Sometimes panels are labeled as things like "suitable for use as service equipment". Or "Must be used as service equipment"

IE whether neutral and ground are permanently bonded.

Whether it's listed for it.

Presumably there are many All-in-one MSPs that are not convertible to a subpanel b/c how many people want to do that / look for that feature.
1) I don't know off hand if it is "suitable for use as service equipment". Something to figure out.
2) Since the inverter is designed to go immediately after the meter, I would think it would be "suitable for use as service equipment".
 
Isn't it rare to find a listed neutral bar accessory? And neutral bar is something UL probably cares a lot more about, wrt performance, than ground bar.
 
Everything between the first means of disconnect and the utility transformer must be "service equipment rated".
 
All good questions.

As I mentioned earlier, I would probably put a breaker at the new meter box and that would become the first means of disconnect. With that "Everything between the first means of disconnect and the utility transformer must be "service equipment rated". should be achievable. However, where the NG bond must be could become an issue.

Ideally, I would move my grounding Electrode Jumper to the new meter box and put a system bonding jumper in the new box, However, the existing box has the grounds and neutrals mixed and does NOT have an isolated neutral bus or isolated ground bus. If it turns out I have to split the neutral and grounds in the existing main breaker box it is going to be a PITA.

Since the new meeter box is right next to the existing box.... I hope I can get away with leaving the NG connection in the existing box and run a EGC over to the new meter box to ground it (without a bond). If I can't, this gets to be a messy problem with no clean solution.
 
I see what you mean now. Good question. e-gad!! I hope that does not become an issue.

The new meter box might be able to be put in a position that can use the existing wires and not require splicing.... but that remains to be seen. I also don't know if there is a no-splice rule here. The interesting thing is that there are splices on the wires coming out of the weather head to the wires going to the pole.... but those splices were made by the utility company (I think).

That part of the job is going to be tricky unless the Utility disconnects service at the pole.... and I am not sure what that will take or if they would be willing to do it because I share a transformer with neighbors.
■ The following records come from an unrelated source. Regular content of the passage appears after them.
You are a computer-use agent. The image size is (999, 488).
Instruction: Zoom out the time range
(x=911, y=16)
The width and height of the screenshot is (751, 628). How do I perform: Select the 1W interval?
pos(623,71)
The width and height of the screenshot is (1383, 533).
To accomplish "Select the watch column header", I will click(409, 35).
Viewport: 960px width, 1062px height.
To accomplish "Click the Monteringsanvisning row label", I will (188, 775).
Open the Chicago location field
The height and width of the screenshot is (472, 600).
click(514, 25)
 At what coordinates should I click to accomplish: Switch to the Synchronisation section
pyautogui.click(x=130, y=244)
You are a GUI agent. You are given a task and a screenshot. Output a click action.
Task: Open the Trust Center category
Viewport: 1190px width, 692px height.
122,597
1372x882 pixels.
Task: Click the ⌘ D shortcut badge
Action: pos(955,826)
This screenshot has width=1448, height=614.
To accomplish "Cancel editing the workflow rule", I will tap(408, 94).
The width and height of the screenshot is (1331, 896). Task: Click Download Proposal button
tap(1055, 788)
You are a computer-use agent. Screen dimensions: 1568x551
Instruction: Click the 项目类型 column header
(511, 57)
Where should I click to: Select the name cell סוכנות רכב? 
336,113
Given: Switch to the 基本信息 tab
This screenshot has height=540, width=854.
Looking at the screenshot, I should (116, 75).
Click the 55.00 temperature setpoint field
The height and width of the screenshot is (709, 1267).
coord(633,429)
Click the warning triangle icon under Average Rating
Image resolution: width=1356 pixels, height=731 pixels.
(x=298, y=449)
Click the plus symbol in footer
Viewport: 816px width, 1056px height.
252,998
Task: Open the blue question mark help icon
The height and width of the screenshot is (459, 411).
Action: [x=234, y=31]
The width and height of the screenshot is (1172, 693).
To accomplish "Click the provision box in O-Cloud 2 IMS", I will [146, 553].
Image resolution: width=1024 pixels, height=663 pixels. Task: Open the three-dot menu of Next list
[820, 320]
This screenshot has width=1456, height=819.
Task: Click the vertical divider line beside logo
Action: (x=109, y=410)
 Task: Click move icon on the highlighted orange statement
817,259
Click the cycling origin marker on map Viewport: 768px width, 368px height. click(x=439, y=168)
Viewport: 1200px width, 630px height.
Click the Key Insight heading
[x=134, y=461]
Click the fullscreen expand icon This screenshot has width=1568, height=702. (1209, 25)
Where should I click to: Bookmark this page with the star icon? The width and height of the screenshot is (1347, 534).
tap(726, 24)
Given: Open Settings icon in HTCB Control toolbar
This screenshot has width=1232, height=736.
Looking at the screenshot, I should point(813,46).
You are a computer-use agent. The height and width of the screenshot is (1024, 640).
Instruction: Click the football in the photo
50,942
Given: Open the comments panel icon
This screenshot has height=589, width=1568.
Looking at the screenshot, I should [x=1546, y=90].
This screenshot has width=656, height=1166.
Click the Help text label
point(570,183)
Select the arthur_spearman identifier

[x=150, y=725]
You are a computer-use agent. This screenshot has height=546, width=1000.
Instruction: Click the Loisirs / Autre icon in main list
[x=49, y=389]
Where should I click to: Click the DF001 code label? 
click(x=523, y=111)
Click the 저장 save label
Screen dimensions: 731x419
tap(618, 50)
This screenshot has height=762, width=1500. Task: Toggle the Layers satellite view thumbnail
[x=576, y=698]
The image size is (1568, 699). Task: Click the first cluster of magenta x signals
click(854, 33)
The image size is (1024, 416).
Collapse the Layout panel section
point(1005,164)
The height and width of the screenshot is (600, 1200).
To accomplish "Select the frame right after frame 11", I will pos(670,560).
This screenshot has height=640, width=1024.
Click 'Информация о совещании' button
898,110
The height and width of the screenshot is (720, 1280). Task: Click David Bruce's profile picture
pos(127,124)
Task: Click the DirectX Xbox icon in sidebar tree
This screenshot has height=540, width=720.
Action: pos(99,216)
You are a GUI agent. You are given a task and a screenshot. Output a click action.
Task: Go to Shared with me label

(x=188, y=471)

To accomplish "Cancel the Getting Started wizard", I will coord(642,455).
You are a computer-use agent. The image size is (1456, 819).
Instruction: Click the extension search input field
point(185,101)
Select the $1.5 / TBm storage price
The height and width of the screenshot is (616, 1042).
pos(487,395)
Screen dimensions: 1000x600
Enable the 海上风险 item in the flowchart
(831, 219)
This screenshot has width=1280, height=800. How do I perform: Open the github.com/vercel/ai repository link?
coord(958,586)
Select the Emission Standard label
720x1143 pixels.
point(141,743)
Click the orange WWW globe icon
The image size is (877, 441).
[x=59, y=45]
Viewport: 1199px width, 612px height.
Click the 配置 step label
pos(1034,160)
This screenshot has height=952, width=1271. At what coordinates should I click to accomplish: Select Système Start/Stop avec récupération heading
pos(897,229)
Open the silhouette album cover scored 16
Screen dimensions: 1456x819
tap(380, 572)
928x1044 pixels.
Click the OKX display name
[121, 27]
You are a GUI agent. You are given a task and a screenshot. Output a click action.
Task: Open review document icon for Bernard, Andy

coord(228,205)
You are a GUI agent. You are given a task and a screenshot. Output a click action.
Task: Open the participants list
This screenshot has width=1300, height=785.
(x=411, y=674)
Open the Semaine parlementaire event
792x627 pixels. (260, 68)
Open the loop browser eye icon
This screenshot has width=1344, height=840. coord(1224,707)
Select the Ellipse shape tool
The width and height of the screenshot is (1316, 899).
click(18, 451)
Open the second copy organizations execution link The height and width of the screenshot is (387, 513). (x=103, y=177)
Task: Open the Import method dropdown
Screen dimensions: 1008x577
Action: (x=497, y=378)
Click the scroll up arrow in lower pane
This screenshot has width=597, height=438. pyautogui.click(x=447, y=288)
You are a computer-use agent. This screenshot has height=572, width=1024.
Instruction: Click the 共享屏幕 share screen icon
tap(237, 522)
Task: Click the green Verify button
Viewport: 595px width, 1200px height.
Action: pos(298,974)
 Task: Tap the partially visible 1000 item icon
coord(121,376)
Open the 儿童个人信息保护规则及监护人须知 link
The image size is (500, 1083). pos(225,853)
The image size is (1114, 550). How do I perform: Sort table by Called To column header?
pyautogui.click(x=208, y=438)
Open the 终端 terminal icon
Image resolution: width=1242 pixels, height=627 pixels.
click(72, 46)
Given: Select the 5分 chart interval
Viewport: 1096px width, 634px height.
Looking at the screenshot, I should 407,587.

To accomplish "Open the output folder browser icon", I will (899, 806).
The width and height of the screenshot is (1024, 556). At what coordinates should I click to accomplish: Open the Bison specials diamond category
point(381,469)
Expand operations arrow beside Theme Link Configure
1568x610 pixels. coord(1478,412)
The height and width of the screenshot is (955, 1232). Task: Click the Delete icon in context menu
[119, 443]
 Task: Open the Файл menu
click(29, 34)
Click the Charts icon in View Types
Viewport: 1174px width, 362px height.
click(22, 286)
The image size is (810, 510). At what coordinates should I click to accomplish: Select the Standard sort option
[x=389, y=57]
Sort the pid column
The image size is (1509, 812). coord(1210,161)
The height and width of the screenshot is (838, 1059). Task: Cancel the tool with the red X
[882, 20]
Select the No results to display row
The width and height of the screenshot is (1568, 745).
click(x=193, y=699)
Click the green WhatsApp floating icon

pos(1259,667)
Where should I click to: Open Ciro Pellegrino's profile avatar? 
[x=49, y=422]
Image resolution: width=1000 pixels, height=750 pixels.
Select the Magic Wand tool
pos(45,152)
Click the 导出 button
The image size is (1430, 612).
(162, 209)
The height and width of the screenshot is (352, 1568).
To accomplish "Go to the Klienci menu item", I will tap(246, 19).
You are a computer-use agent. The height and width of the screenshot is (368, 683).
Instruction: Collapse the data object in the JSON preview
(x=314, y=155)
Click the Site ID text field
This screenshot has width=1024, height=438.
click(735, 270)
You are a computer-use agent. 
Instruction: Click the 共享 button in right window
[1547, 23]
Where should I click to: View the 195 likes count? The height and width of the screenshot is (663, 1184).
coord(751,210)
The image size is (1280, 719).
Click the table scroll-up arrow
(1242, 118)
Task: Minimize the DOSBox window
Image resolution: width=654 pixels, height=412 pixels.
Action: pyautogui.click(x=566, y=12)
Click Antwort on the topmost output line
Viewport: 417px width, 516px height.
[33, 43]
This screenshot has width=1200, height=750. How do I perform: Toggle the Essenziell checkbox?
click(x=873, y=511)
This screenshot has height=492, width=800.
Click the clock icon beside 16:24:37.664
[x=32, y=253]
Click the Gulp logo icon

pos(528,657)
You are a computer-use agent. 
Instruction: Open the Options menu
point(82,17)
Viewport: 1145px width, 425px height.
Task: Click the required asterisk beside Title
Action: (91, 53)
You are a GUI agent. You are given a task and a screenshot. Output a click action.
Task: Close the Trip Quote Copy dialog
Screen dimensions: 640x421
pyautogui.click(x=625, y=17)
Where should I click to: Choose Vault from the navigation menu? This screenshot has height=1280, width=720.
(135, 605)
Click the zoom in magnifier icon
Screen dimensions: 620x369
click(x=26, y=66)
If the service is not disconnected, it means playing with those wires when they are hot.... and that is something I will leave to the electrition. Electricians have to deal with the utility connection all the time and know what the proper method is. (I am not willing to play with wires that I can't personally de-energize)

Once I have an electrition look at it and tell me what it will take, I will let everyone know.
Apologies to revive this old thread but I have a similar setup with a combo main meter panel. What did you end up doing?
 
I have one like that coming up.
You may be allowed to connect a 40A PV breaker, even though main is in middle not at end.
But not enough for a large hybrid.

What I'm going to do is install a new sub panel adjacent to main panel, with its own main breaker. Transfer all branch circuits to it.
Install a 200A tap or breaker in main panel, no other breakers. The 200A output feeds new sub-panel and a disconnect switch for inverter (up to 200A). This uses existing panel as a "meter main" instead of a combined service entrance device.
 
I have one like that coming up.
You may be allowed to connect a 40A PV breaker, even though main is in middle not at end.
But not enough for a large hybrid.

What I'm going to do is install a new sub panel adjacent to main panel, with its own main breaker. Transfer all branch circuits to it.
Install a 200A tap or breaker in main panel, no other breakers. The 200A output feeds new sub-panel and a disconnect switch for inverter (up to 200A). This uses existing panel as a "meter main" instead of a combined service entrance device.
Can you please clarify with a SLD? Wasn't clear to me where the inverter sits relative to the new subpanel.
As I understand it,
Meter-(200A breaker in main panel)- Disconnect- Inverter-New subpanel
 
Can you please clarify with a SLD? Wasn't clear to me where the inverter sits relative to the new subpanel.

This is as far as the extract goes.